-- Start GIVEN ENTRIES --

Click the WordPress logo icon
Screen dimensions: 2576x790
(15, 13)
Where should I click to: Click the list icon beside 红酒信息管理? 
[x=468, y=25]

-- End GIVEN ENTRIES --

WRITTEN EXERCISE: Copy out word for word every line from the one with "Where should I" through the last line of the records, including both.

ANSWER TO THIS PROBLEM:
Where should I click to: Click the list icon beside 红酒信息管理? 
[x=468, y=25]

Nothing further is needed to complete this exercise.